[Problem to work on]
In the records below, the line that contains "At what coordinates" marks the start. Copy it and each line after it through the end, exactly, without pictures.

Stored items
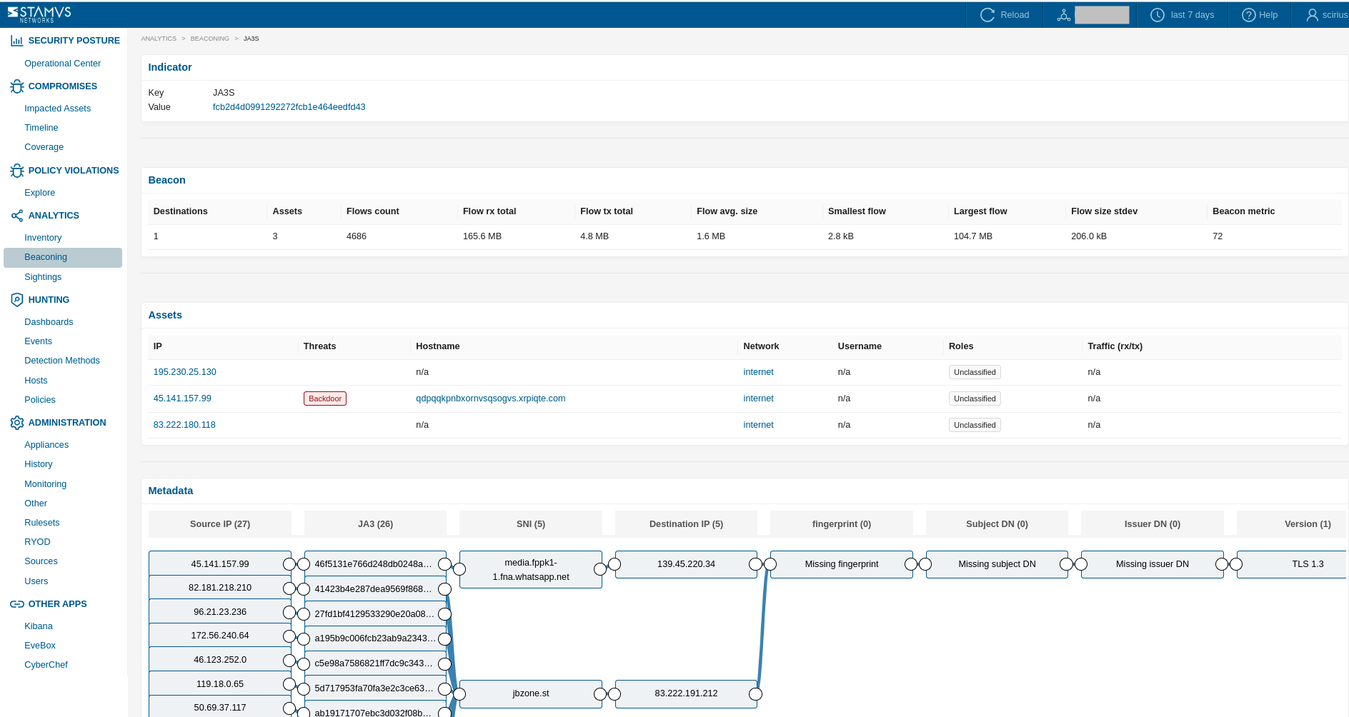Select the 139.45.220.34 destination node
This screenshot has height=717, width=1349.
[686, 564]
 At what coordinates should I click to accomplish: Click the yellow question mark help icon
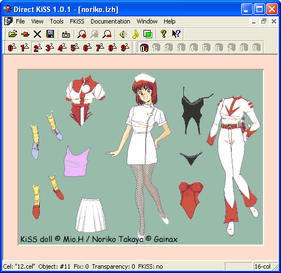(164, 34)
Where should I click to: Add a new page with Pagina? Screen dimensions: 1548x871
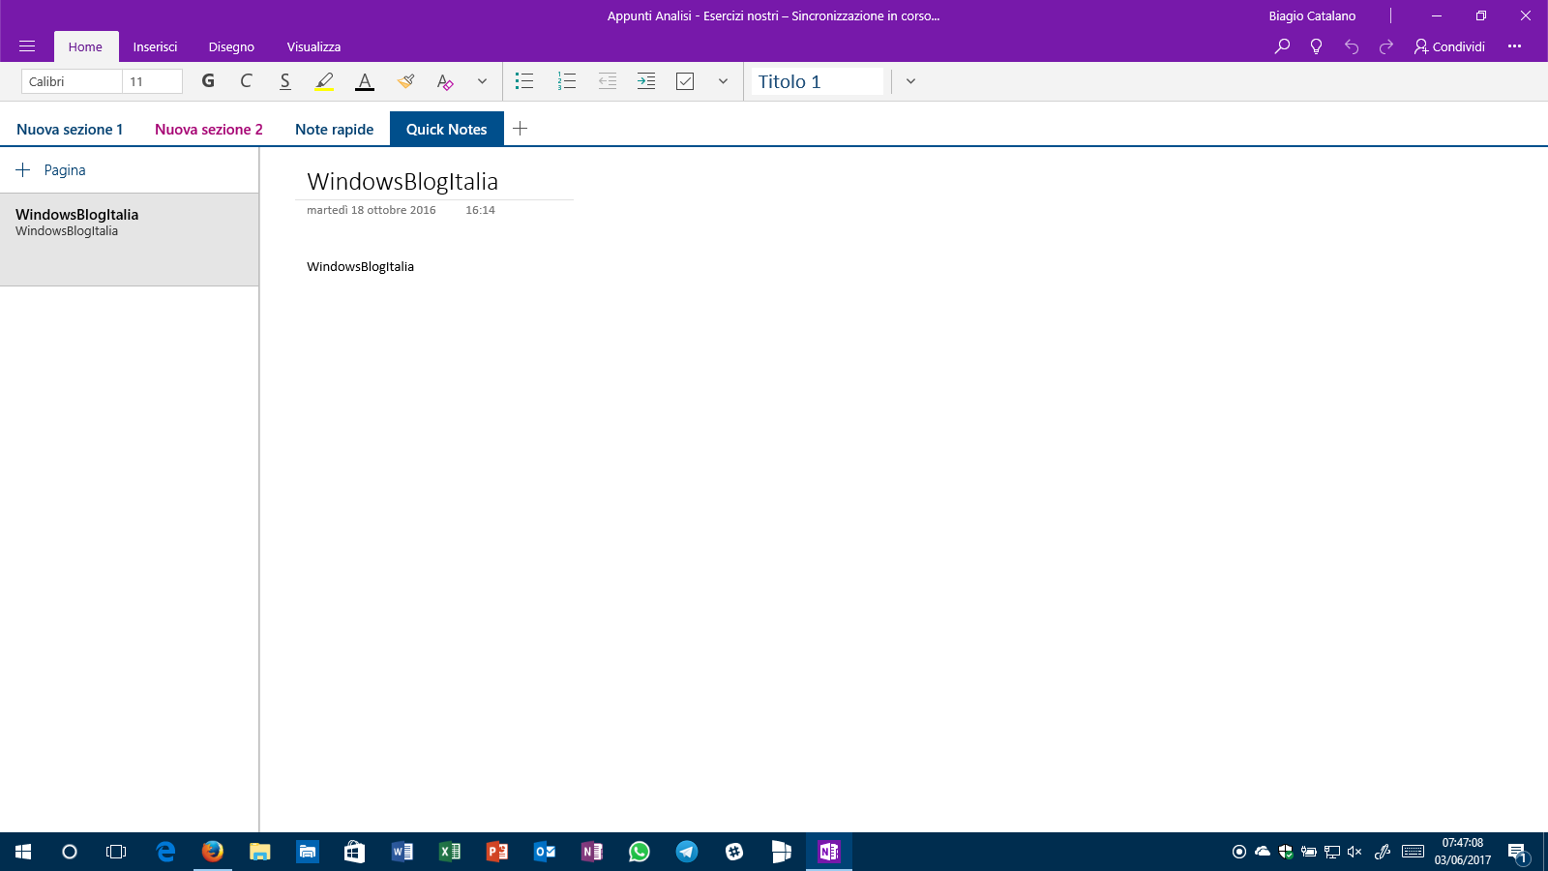(51, 170)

[Reply to the task]
 At what coordinates should I click to accomplish: Click the yellow question mark help icon
(164, 34)
Where should I click to: Add a new page with Pagina? Screen dimensions: 1548x871
(51, 170)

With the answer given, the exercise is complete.